━━━━━ PASSAGE ━━━━━
Those companies will likely continue to be in the spotlight, but in conversations I had with several investors following Figma’s debut, other names came up as more likely to IPO sooner including Canva, Revolut, Midjourney, Motive, and Anduril.
Kyle Stanford, the director of research on US venture capital at PitchBook, notes that just 18 venture-backed companies have gone public through June 30 of this year. This, he says, is a factor of policy uncertainties that translate to funding headwinds as well as the overfunding that occurred in 2021 that continues to stymie venture capital. “Figma hopefully starts to break the dam, but it’s been a pretty slow quarter,” he says.
Though Figma, which makes design software, is profitable and has a strong set of integrated AI capabilities, these qualities are not essential to companies bound for IPO success, says Stanford. He says that investors would prefer companies to generate a minimum of $200 million in revenue that grows at high rates and prioritize positive free cash flow over profitability. Having an AI story is also “very important,” unless the company is very high growth and profitable by wide margins.
Wang and others note that the surge in Figma’s price is, in many ways, not actually driven by Figma. Rather, the market is at an all-time high, causing retail trader demand for companies new to market. “They don’t even know this company, but they know it’s a new company,” says Wang of retail traders investing in Figma. “They’re going to put some money into it, and then, more interestingly: they’re going to show it off on social media.”
━━━━━ DATASET RECORDS ━━━━━
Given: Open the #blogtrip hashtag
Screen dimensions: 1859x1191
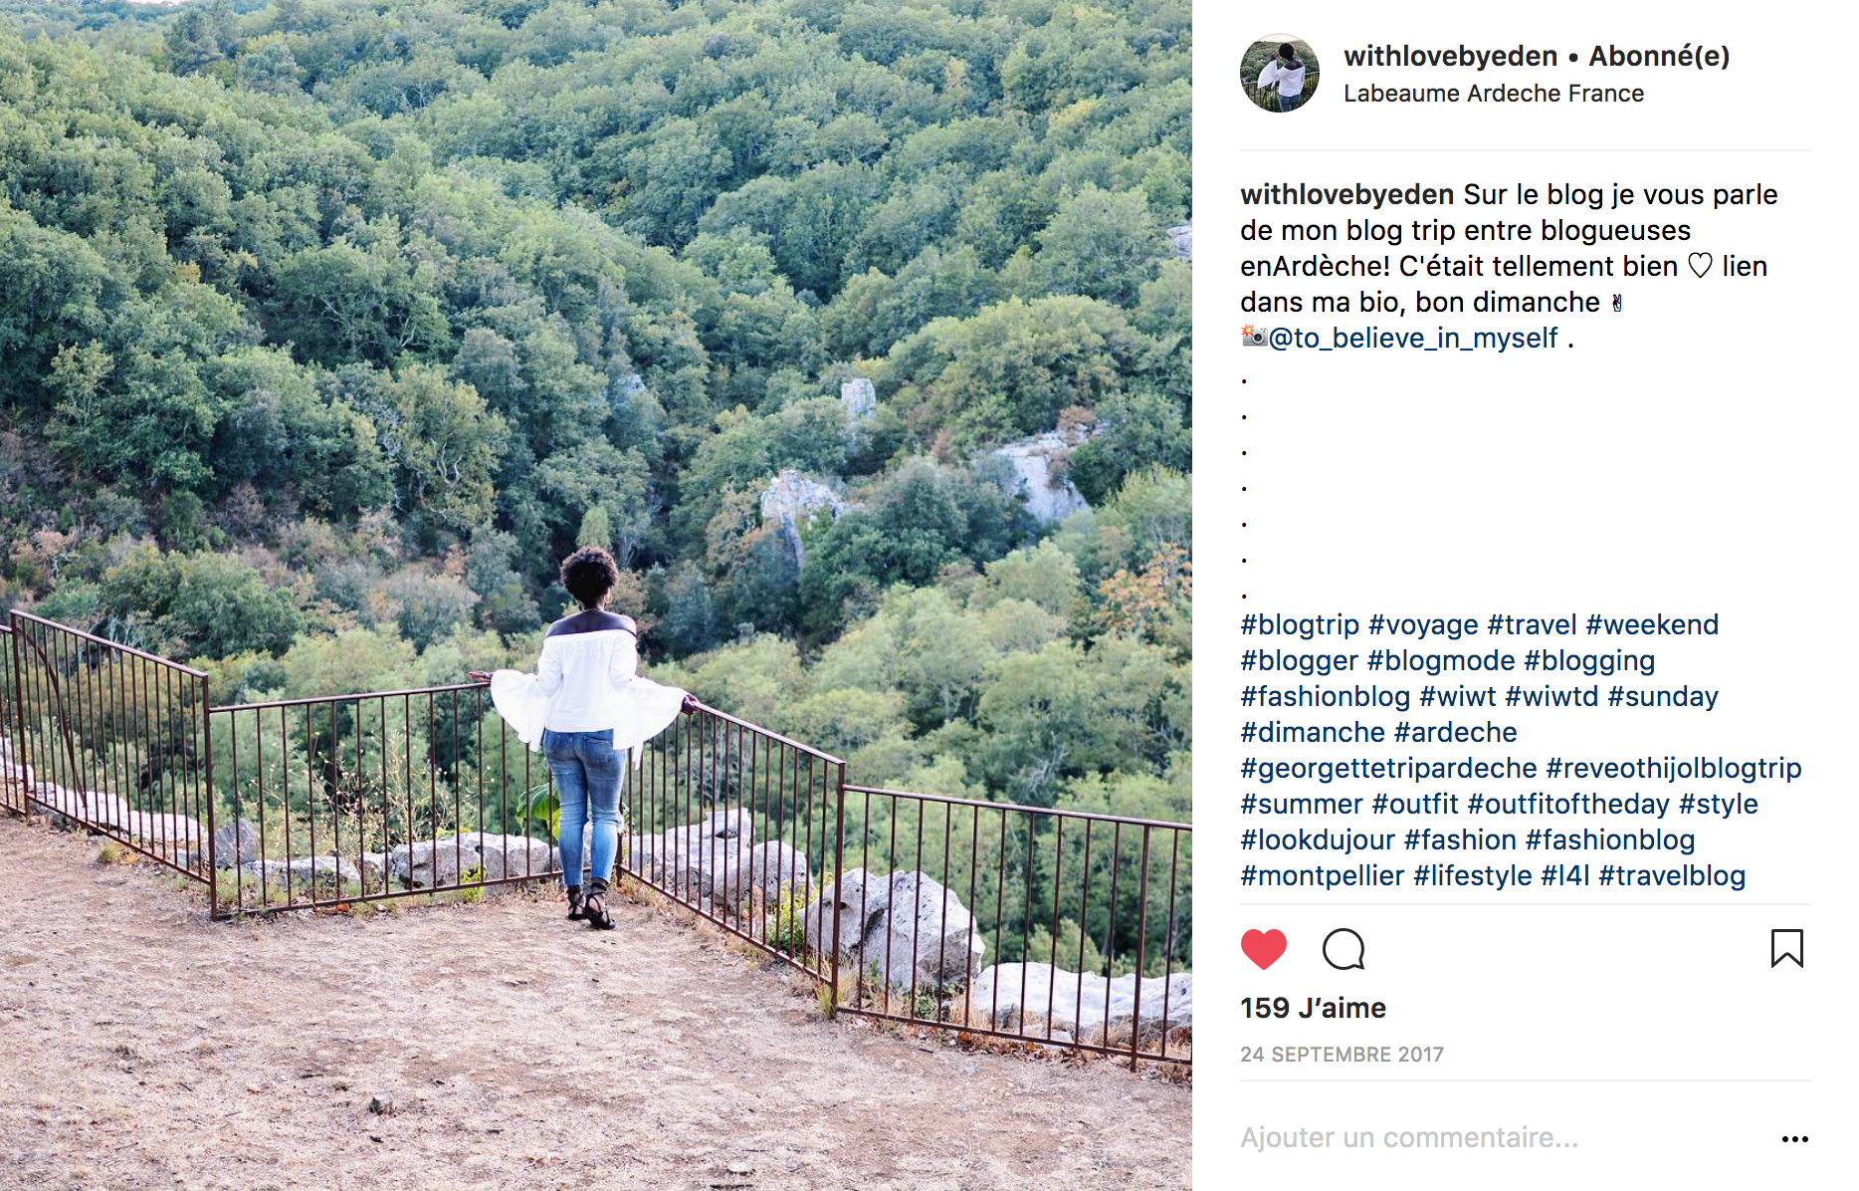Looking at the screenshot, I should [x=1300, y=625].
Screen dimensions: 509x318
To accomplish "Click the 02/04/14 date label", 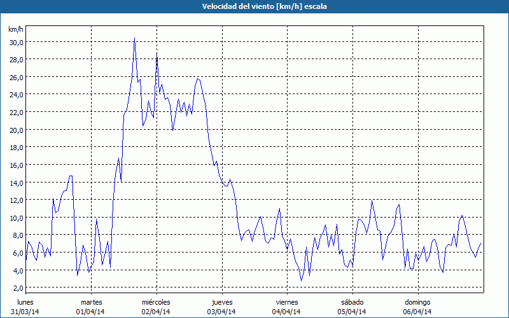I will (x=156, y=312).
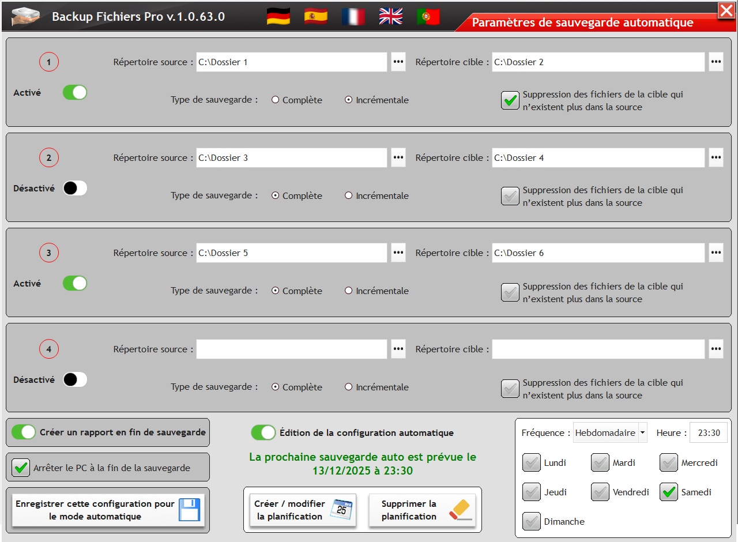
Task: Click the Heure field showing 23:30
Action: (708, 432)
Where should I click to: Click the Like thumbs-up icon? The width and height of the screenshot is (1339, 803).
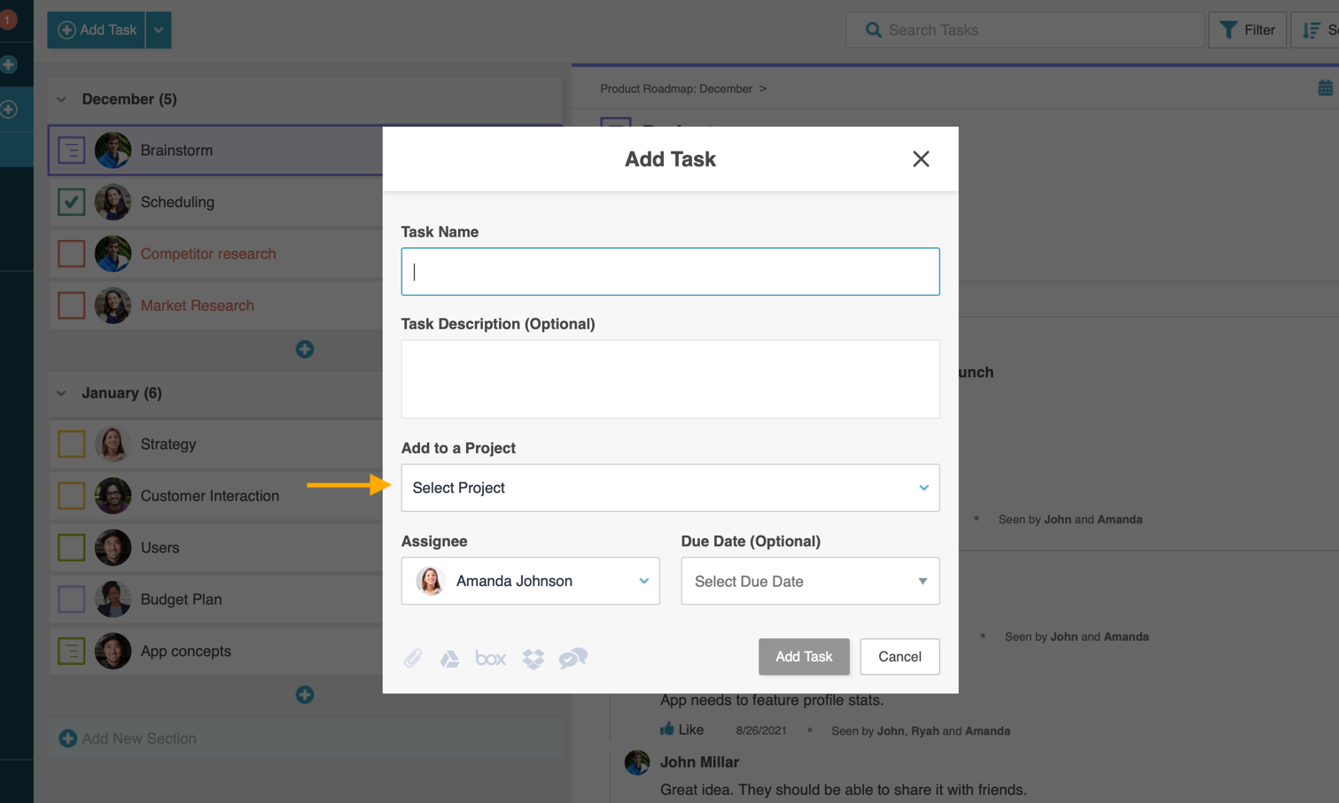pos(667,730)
━━━━━
━━━━━ DATASET RECORDS ━━━━━
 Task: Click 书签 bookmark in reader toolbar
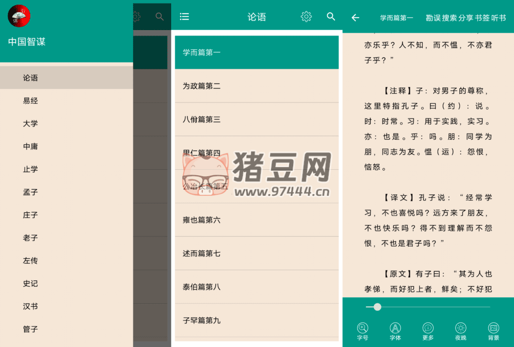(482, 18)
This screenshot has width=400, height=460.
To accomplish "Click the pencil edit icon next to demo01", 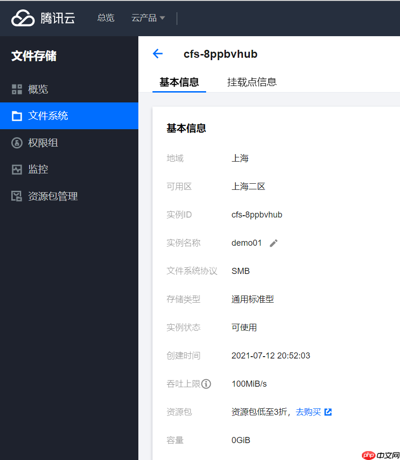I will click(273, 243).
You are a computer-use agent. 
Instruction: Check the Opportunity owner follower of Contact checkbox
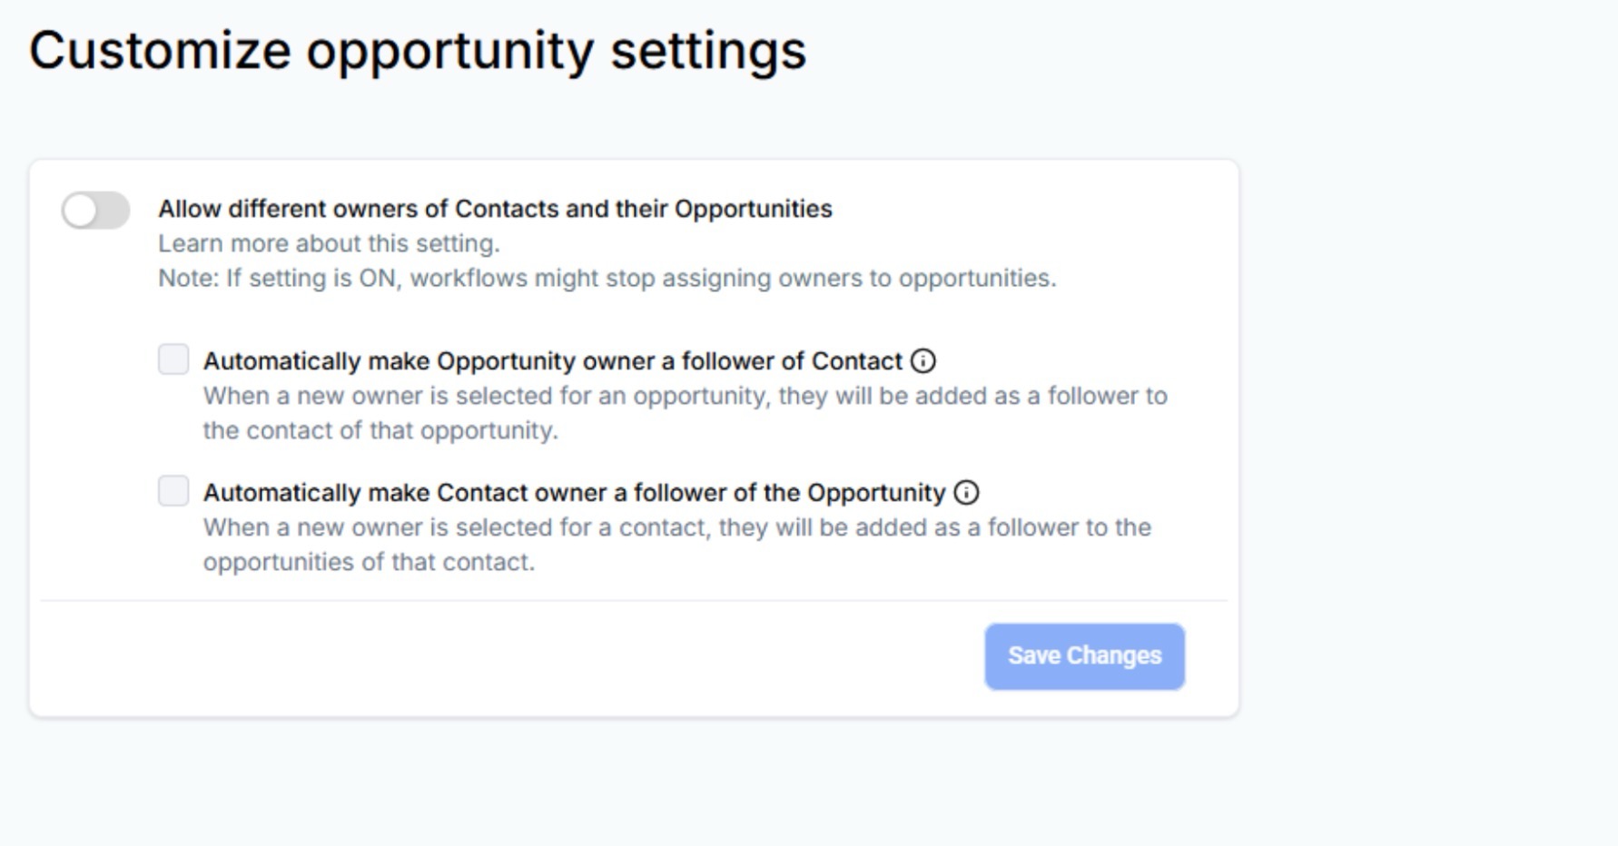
━━━━━
━━━━━ DATASET RECORDS ━━━━━
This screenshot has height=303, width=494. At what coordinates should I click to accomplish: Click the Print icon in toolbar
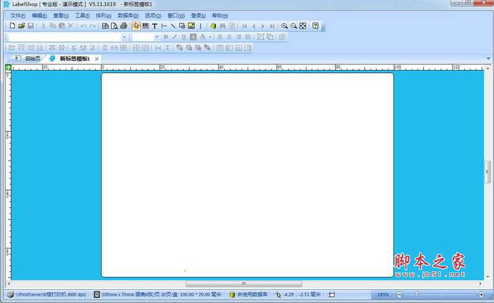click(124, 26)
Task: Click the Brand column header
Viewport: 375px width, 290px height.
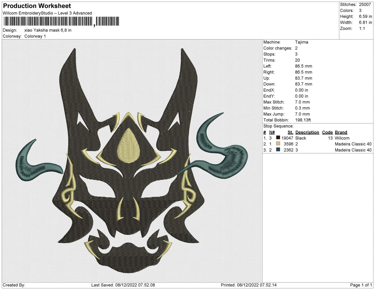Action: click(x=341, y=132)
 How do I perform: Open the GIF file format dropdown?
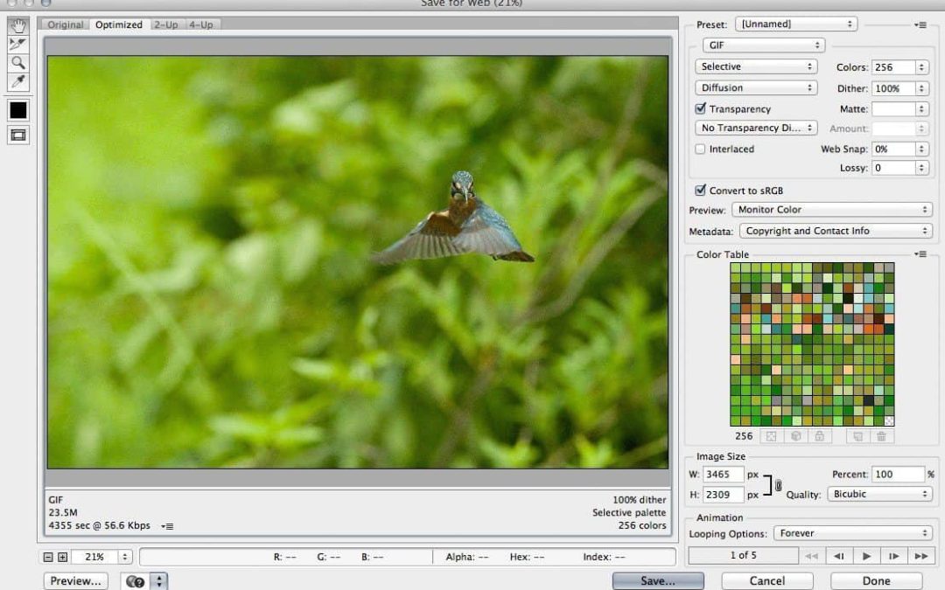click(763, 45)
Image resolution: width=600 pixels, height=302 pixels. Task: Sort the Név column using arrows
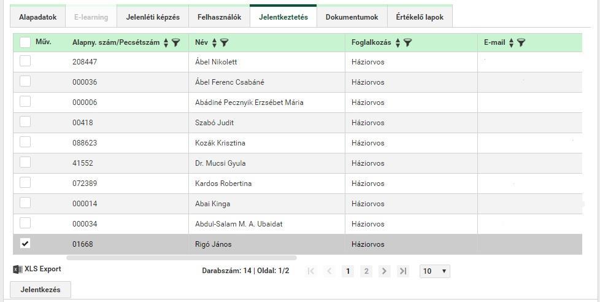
━━━━━
*BRIEF 1*:
Repeat the section of the Figma IPO article from "Though Figma, which" up to and including "by wide margins.".
*BRIEF 2*:
Answer these questions about the Figma IPO article.
(a) How many venture-backed companies had gone public through June 30 of this year, according to Kyle Stanford?
(b) What minimum revenue would investors prefer companies to generate?
(c) According to the article, where is the market right now?
*BRIEF 3*:
Pick up the article on Figma's IPO after its final sentence and continue writing it.

*REPLY 1*:
Though Figma, which makes design software, is profitable and has a strong set of integrated AI capabilities, these qualities are not essential to companies bound for IPO success, says Stanford. He says that investors would prefer companies to generate a minimum of $200 million in revenue that grows at high rates and prioritize positive free cash flow over profitability. Having an AI story is also “very important,” unless the company is very high growth and profitable by wide margins.

*REPLY 2*:
(a) 18
(b) $200 million
(c) At an all-time high

*REPLY 3*:
As Figma is to Canva; NuBank is to Revolut, reasons Primary’s Shuman. He looks at fintech NuBank, which is up around 13% from its early 2025 IPO and thinks that Revolut, which has a very similar business model, could copycat. Revolut told Fortune in a statement: “our focus is not on if or when we IPO, but on continuing to expand the business, building new products, and providing better and cheaper services to serve our growing global customer base.”
Yet, the fact that behemoths like OpenAI, Stripe ($91 billion valuation) and SpaceX ($400 billion valuation) are private may even be a hidden cost for the public market. “I’m going to get philosophical,” says Forerunner’s Green. “Part of the public market was created so the broader population could participate in the economy and in the growth of the economy; it wasn’t meant to sit in a few people’s hands.”
“Other than that,” he says the list of potential IPO candidates these days is long: “There’s probably about 300 other companies that it could be.”